TASKS TO COMPLETE:
• A. In the profile of Paul Schwartz, what professorship did he hold at Brooklyn Law School from 1998 to 2004?
• B. Reproduce verbatim the passage of the Paul Schwartz profile starting at "Paul Schwartz (born" and ending at "1998 to 2004.".

TEXT UNDER STUDY:
#####
Author and law professor

Paul Schwartz (born 1959) is an American legal scholar who specializes in information privacy law. He is the Jefferson E. Peyser Professor at the UC Berkeley School of Law and a director of the Berkeley Center for Law and Technology. He was formerly the Anita and Stuart Subotnick Professor of Law at Brooklyn Law School from 1998 to 2004.

Schwartz has written many books, including the leading casebook Information Privacy Law, and the distilled guide Privacy Law Fundamentals, each with Daniel Solove.

== Research and teaching ==

Schwartz's research centres around the legal and policy implications of data mining, security breaches, and spyware. Together with Daniel J. Solove, Schwartz has re-introduced and systematized the concept of personally identifiable information in privacy law. A special focus of his work has been comparative law and differences in the privacy law of the European Union and the United States. He teaches information privacy, intellectual property, and tort law.
#####
INFORMATION PROVIDED:
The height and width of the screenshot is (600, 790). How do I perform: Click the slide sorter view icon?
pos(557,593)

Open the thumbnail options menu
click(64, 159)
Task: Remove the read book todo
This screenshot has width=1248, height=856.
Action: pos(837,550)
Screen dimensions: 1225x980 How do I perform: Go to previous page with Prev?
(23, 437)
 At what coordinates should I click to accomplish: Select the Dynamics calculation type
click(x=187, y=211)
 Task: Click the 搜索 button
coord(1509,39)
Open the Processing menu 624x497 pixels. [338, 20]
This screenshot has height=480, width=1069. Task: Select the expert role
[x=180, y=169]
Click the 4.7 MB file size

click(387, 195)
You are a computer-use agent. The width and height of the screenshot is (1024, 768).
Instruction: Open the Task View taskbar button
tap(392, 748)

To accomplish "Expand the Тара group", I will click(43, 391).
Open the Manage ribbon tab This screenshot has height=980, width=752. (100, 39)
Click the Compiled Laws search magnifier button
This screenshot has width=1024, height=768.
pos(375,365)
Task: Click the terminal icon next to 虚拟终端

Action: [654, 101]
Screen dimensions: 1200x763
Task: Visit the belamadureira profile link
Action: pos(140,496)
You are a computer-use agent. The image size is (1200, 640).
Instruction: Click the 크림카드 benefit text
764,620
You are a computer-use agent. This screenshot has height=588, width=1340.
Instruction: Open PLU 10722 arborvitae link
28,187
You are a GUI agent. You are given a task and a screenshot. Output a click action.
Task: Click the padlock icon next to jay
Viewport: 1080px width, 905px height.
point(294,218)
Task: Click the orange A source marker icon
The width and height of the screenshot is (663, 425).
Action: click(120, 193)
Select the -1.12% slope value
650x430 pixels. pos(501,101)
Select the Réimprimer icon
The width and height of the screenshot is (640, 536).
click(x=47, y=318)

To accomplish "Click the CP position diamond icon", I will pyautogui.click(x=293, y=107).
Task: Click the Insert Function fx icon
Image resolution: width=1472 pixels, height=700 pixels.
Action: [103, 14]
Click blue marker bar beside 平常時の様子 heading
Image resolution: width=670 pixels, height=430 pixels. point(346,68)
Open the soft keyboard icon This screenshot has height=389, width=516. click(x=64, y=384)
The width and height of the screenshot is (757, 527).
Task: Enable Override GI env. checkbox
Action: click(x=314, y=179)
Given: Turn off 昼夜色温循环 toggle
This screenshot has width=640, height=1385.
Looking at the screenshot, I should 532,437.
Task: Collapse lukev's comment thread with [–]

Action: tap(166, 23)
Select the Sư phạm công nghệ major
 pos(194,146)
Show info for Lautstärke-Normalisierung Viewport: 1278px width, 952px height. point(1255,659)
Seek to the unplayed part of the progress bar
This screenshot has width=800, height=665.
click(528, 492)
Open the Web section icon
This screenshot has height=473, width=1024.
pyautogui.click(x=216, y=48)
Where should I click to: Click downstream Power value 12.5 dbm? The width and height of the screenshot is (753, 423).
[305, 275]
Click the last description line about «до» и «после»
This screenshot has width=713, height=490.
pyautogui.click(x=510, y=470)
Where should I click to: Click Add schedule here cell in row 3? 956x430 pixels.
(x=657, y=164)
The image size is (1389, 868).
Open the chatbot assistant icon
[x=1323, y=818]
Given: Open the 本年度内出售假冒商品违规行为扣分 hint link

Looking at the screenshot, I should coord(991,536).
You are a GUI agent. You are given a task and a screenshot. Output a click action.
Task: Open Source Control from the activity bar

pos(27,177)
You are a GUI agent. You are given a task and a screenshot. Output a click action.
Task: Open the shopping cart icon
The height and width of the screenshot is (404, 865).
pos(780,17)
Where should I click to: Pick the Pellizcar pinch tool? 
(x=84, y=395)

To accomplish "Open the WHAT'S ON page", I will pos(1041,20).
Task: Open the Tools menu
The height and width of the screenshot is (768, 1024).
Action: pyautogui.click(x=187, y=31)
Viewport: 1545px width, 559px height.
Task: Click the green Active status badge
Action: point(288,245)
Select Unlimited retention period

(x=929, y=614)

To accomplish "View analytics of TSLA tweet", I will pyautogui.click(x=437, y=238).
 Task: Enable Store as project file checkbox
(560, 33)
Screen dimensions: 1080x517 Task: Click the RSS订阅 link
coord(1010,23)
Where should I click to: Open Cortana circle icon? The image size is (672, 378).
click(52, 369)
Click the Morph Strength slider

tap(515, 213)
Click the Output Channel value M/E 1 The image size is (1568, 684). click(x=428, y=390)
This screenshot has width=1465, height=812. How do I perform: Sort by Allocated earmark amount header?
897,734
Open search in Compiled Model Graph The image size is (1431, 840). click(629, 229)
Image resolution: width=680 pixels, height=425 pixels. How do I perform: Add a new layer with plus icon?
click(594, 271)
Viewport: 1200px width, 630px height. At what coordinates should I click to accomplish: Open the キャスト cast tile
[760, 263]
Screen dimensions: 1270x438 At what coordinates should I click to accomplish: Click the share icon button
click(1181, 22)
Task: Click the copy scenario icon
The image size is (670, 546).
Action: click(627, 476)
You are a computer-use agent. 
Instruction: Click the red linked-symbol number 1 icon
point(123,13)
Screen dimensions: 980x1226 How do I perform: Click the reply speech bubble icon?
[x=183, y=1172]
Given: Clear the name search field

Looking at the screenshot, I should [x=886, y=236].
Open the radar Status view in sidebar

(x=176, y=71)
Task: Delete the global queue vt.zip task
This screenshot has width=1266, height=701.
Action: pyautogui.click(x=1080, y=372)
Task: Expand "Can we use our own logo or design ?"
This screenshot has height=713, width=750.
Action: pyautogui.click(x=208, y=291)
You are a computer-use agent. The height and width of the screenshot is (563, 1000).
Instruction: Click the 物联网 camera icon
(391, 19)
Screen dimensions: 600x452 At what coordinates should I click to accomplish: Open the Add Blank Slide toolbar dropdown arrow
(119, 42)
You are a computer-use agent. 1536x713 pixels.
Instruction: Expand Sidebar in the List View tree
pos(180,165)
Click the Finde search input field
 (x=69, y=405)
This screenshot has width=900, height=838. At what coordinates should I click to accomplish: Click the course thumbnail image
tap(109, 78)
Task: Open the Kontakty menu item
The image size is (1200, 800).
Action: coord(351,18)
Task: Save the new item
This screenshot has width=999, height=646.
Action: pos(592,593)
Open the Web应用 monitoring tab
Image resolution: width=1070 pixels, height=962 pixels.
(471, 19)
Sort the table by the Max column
#####
ANSWERS TO THE PROBLEMS:
• A. The Anita and Stuart Subotnick Professor of Law

• B.
Paul Schwartz (born 1959) is an American legal scholar who specializes in information privacy law. He is the Jefferson E. Peyser Professor at the UC Berkeley School of Law and a director of the Berkeley Center for Law and Technology. He was formerly the Anita and Stuart Subotnick Professor of Law at Brooklyn Law School from 1998 to 2004.